TEXT PASSAGE:
Even so, if oil prices continue to top $70 a barrel into 2022 and fuel demand recovers to pre-pandemic levels, the world will likely need shale oil producers to pump more crude, Mr. Lance said. While he said he doesn’t expect U.S. output to rise by 1 million barrels a day in one year, as it did during the shale boom, he believes demand for the nation’s crude production will rise by some amount.

“If these prices persist next year, I think you will probably see a little bit of ramping activity,” Mr. Lance said, noting that his company is planning to increase oil-field activity modestly next year. “We’re watching it pretty closely to see how the macro conditions develop.”

ConocoPhillips’ deal also underscores how oil companies are trying to attract investors’ attention by emphasizing the benefits of improving their environmental footprints. The company said it planned to raise its targets for reduction of emissions intensity by 2030, in conjunction with the deal. Part of that effort involves putting monitoring devices at its well sites to detect leaks of methane, a potent greenhouse gas, and replacing old equipment.

LISTED ENTRIES:
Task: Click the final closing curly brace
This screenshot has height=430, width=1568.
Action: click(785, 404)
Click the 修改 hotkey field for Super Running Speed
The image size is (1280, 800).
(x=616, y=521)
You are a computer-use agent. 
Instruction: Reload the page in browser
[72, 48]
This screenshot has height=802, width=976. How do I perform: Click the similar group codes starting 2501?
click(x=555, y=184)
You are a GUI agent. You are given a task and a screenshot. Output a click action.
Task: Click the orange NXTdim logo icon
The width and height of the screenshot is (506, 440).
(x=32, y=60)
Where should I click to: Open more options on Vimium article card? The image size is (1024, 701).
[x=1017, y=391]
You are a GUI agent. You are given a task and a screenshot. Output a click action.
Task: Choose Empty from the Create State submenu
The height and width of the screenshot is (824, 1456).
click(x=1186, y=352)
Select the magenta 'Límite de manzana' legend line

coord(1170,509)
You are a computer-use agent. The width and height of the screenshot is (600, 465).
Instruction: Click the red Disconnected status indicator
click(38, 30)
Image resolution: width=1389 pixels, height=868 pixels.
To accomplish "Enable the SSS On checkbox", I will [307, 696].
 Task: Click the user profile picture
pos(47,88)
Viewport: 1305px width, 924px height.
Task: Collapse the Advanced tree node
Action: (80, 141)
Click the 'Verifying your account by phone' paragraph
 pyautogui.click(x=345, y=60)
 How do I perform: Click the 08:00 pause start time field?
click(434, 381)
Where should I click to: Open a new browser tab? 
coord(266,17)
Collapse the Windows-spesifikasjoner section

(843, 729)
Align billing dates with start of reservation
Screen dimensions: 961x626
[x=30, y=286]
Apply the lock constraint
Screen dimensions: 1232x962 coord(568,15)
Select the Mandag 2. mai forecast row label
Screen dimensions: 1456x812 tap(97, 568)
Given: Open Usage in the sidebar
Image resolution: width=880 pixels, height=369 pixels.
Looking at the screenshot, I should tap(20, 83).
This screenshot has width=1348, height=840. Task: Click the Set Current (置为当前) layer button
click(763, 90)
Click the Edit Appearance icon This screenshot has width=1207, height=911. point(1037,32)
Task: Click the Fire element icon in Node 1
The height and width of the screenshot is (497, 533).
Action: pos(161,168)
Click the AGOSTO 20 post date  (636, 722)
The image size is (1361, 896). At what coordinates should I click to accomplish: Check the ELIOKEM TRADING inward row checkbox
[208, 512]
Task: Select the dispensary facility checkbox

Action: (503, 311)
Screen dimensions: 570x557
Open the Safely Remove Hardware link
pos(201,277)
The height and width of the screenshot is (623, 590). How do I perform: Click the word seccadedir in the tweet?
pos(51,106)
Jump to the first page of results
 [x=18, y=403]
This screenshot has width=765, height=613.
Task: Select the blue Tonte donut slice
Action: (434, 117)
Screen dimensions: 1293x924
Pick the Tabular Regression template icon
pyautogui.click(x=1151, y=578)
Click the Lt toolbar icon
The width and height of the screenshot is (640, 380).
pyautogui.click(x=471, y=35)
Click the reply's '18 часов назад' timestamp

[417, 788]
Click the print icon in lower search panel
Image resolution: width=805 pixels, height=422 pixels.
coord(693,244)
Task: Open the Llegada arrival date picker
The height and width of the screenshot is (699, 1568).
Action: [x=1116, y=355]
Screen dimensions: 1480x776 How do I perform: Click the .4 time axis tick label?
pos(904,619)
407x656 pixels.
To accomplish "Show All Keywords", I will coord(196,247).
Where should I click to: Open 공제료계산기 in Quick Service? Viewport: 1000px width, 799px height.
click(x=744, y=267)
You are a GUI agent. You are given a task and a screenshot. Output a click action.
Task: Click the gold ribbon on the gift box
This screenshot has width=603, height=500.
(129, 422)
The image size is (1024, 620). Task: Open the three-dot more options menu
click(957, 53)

PROMPT: Write the next part of the passage on ConocoPhillips and shale oil, starting after its last sentence. The records have nothing to do with the text about ConocoPhillips and shale oil production.

WRITTEN REPLY:
Mr. Lance acknowledged that adding Shell’s assets will increase the company’s absolute emissions levels, at least in the short term, in a region known for the rampant flaring, or burning of natural gas. But he said the company is aiming to eliminate routine flaring in the Permian by 2025, and its efforts to cut emissions intensity to zero by 2050 will bring its absolute emissions to zero.

“We’re on track to do that and I think these Permian assets fit that really, really well,” he said.